# Goal of the exercise
A verbatim copy of all the data is required, minus any images.

►

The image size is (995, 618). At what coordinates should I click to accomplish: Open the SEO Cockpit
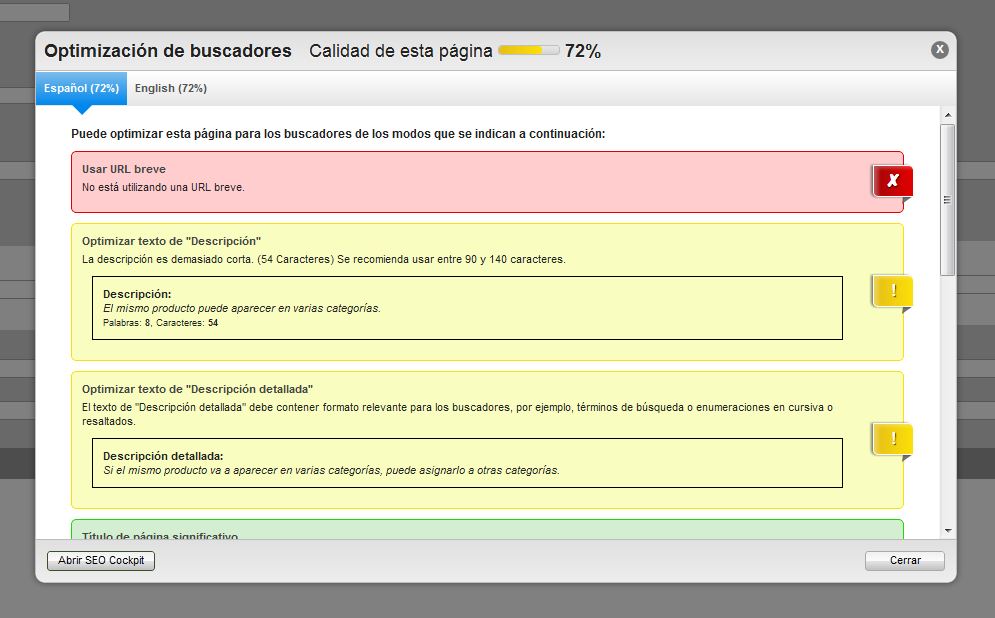click(101, 560)
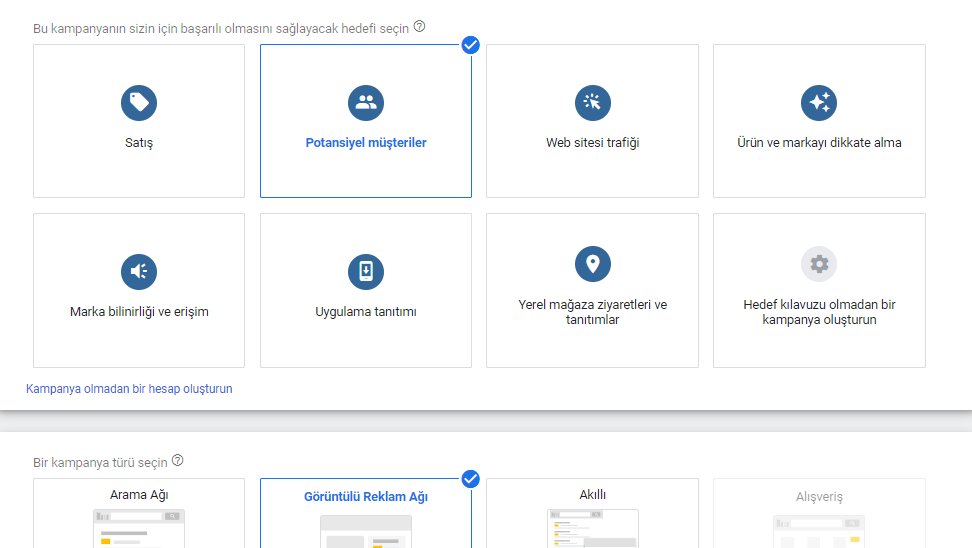
Task: Open help icon next to Bir kampanya türü seçin
Action: pos(178,461)
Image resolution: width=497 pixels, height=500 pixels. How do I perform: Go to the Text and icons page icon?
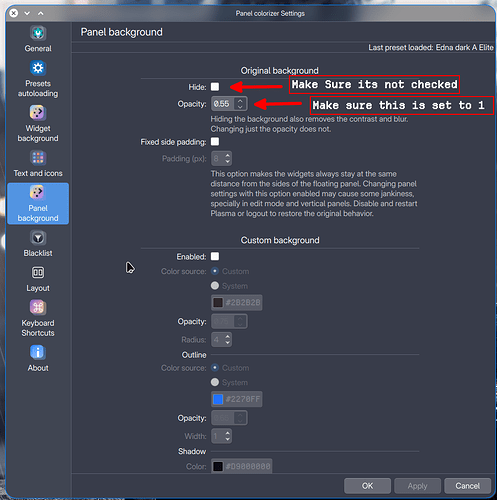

◄

# Output below
The image size is (995, 618). At what coordinates should I click to accomplish: Open the SEO Cockpit
click(101, 560)
Task: Open help icon next to Bir kampanya türü seçin
Action: pos(178,461)
Image resolution: width=497 pixels, height=500 pixels. How do I perform: Go to the Text and icons page icon?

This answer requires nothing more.